Penetapan ke tiga tersangka berdasarkan hasil audit perhitungan kerugian keuangan negara BPKP Perwakilan Sumut nomor: R-64/PW02/5.1/2020, tanggal 14 Agustus 2020 lebih kurang Rp10 Miliar.
Diketahui, kasus ini berawal Juli 2017 lalu, di mana rektor memerintahkan Kepala Bagian Perencanaan dan Keuangan untuk membuat proposal pengajuan pembangunan gedung kuliah terpadu di UINSU Medan kepada Kementerian Agama RI dengan surat Rektor UINSU nomor: B.305/Un.11.R2/B.II.b KS.02/07/2017 pada tanggal 4 Juli 2017.
Adapun jumlah anggaran yang dibutuhkan sebesar Rp49,9 Miliar yang kemudian disetujui oleh Kementerian Agama RI sebesar Rp50 Miliar.

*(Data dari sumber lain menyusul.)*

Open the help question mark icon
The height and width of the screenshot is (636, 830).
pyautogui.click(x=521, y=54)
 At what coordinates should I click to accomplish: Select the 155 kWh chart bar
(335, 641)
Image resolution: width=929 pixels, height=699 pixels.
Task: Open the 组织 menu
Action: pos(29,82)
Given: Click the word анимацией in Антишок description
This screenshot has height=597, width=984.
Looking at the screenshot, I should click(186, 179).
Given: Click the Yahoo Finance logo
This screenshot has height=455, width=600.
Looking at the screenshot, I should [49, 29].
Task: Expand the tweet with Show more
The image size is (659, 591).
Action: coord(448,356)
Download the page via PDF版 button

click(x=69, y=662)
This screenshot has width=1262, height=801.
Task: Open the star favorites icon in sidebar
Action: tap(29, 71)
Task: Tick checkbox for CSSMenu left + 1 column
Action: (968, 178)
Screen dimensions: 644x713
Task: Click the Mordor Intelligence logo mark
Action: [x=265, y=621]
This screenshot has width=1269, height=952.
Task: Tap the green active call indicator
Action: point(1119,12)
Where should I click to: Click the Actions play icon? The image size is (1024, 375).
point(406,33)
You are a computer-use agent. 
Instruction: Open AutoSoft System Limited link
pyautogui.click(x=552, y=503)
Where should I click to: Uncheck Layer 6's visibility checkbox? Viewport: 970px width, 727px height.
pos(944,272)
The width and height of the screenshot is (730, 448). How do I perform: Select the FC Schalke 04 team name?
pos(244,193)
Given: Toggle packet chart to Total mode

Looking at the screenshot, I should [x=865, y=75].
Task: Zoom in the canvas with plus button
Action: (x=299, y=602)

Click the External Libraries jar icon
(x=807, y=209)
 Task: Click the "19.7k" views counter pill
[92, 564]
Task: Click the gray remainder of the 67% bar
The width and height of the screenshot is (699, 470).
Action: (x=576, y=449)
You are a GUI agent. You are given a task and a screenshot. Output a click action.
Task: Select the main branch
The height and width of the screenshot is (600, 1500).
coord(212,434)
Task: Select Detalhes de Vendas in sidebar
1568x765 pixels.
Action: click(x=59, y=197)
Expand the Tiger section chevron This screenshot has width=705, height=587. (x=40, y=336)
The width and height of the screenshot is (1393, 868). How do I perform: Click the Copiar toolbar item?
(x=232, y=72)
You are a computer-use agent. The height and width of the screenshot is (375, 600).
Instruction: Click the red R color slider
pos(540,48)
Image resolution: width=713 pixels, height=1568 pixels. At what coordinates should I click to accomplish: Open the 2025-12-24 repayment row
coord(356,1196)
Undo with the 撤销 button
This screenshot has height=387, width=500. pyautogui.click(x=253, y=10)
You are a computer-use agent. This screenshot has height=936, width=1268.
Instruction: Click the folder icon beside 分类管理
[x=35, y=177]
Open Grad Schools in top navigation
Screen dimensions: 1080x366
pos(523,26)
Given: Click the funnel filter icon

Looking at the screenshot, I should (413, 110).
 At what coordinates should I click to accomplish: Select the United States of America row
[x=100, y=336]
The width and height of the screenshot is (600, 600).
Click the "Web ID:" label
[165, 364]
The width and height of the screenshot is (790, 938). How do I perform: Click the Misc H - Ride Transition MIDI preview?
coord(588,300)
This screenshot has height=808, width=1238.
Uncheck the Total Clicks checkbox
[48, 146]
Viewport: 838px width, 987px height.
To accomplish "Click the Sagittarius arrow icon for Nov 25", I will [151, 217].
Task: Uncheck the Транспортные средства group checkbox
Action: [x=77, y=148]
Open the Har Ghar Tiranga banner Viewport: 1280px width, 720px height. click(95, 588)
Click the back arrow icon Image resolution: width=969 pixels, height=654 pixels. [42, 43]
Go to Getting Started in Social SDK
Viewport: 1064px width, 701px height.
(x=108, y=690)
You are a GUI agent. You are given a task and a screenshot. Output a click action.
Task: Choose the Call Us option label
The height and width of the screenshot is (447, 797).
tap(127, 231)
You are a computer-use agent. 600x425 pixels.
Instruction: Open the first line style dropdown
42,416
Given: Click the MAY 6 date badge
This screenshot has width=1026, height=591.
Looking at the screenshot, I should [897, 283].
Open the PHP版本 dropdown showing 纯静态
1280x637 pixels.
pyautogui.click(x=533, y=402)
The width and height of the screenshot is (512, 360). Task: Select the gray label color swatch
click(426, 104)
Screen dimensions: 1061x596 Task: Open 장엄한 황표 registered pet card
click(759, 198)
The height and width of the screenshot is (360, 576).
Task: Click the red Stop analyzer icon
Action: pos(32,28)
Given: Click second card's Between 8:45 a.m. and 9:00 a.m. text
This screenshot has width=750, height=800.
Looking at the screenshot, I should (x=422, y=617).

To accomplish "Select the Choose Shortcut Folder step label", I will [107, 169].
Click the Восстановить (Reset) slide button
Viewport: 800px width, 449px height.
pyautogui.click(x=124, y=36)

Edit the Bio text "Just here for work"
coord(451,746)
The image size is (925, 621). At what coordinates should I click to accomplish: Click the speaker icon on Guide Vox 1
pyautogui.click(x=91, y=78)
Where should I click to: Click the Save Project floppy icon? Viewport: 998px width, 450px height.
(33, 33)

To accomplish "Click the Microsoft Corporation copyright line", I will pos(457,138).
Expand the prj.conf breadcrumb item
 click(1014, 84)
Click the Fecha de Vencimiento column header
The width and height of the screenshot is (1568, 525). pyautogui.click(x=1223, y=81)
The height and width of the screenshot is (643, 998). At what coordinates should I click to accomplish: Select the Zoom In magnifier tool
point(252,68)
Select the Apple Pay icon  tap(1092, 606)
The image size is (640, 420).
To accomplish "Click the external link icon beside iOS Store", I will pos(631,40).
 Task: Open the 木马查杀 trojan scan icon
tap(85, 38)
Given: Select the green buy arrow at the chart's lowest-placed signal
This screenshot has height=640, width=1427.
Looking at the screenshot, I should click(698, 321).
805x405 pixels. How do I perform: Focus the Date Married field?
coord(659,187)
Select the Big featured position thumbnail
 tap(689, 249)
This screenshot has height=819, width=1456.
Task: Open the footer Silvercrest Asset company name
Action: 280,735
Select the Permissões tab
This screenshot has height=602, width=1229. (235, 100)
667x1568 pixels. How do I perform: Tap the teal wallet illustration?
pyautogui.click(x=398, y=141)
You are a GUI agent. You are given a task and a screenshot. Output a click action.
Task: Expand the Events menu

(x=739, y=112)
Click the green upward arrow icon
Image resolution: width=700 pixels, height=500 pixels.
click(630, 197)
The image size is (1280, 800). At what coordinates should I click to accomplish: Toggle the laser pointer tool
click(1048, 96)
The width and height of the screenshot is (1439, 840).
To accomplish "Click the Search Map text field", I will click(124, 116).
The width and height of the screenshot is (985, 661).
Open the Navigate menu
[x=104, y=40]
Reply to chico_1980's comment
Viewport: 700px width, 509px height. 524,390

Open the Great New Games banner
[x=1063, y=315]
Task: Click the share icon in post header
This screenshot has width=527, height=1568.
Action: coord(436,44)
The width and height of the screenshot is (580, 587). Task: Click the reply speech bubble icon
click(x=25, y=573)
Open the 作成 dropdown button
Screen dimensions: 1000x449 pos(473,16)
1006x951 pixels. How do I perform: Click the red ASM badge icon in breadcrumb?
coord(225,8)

Dalam kasus ini, penyidik telah mengamankan barang bukti berupa kontrak dan dokumen pelaksanaan kegiatan pembangunan gedung kuliah terpadu UINSU Medan TA 2018 itu, kemudian dokumen-dokumen pelaksanaan pencairan anggaran, dan laporan hasil pemeriksaan audit fisik oleh tim ahli dari ITS Surabaya, dan LHP PKKN BPKP perwakilan Sumut.